La distancia que hay entre el estado de muerte en vida al que nos arroja la adicción a las pantallas y una fuerza de espíritu que busque cuidar la vida y explorar cómo vivir de otra manera es aterradora. Lo es, asfixia. Igualmente, no conviene multiplicar los problemas sin necesidad. ¿No es precisamente el espíritu el que se encarga de mantener el miedo a raya? El alma, la psykhé, ha estado históricamente ligada a la respiración: ha sido el último aliento de la vida de un cuerpo en Homero, el soplo con el que Dios del Libro dio vida al viviente humano, volviéndolo animado. Sócrates, cuando estaba inspirado, sentía hincharse su pecho. Cuando el terror acecha, la respiración se corta y con alivio sentimos que vuelve a comenzar: “me volvió el alma al cuerpo”. Antes de saltar a la aventura tomamos aire hondo, pidiendo fuerzas al espíritu. No hay que abusar de la procedencia de las palabras, pero al menos llama la atención la plenitud actual de los síntomas de ansiedad ligados a la respiración y el desánimo, la falta de espíritu. El espíritu habita el gesto de respirar.

Así como Plotino había dicho que nos volvemos eso que somos gracias a la cercanía de lo otro, eso que pensaba como una simpatía cósmica, este problema del alma veía su reflejo en la respiración. Existe algo así como una respiración cósmica. Nadie respira en soledad, eso es solamente una idea demasiado humana que nos hacemos. Respirar profundamente, inflar el espíritu, es algo que sucede entre más de un cuerpo. Es esto lo que está contenido en esa preciosa palabra: conspiración (sympnoia) que es, literalmente, soplar o respirar con otres. No es solamente que varios individuos se pongan de acuerdo en “tirar para el mismo lado”. Es la posibilidad de que los cuerpos se entreguen a ese soplo que es la vida en común, que sus espíritus les digan al oído que su vida se continua ahí en la de otres, en tal antro, en tal práctica, participando de experiencias vitales compartidas. Hay que respirar, no hay otra. Por suerte, la conspiración es lo contrario de la pantalla como respirador artificial.

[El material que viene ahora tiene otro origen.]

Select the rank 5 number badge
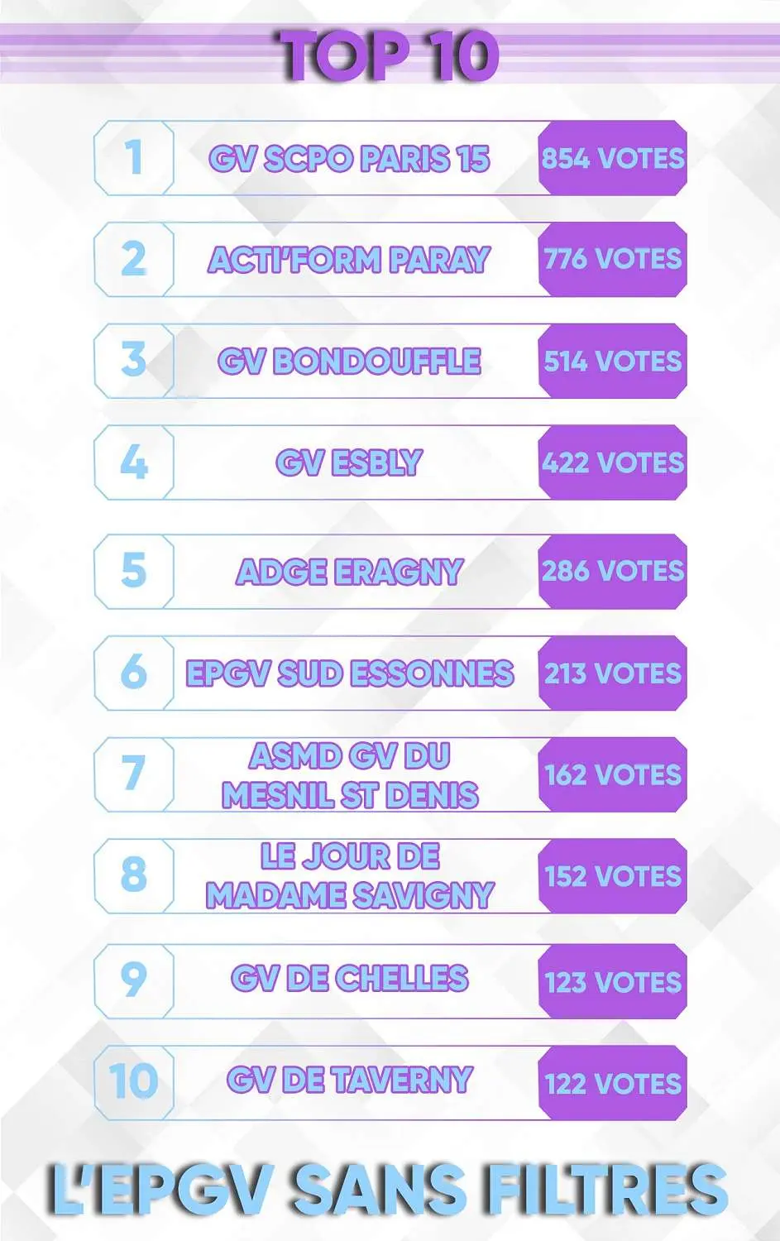 pyautogui.click(x=133, y=571)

Una última parte de la hipótesis del espíritu podría ser esa: mismo si no sabemos en qué sentido, con quiénes ni en dónde, existe en nuestra respiración el germen de una conspiración. Mi cuerpo, sin saberlo, es animado por una respiración compartida, incluso en el movimiento de un dedo. Tal vez a solas el cuerpo no tiene idea, pero cuando logra al menos levantarse e ir a esos espacios colectivos simplemente a ver qué pasa, el espíritu se encarga del resto. Y qué alegría la del espíritu cuando el cuerpo se preocupa por insistir, por buscar la forma de dejar entrar y salir esas corrientes de aire comunes para dejarlo crecer.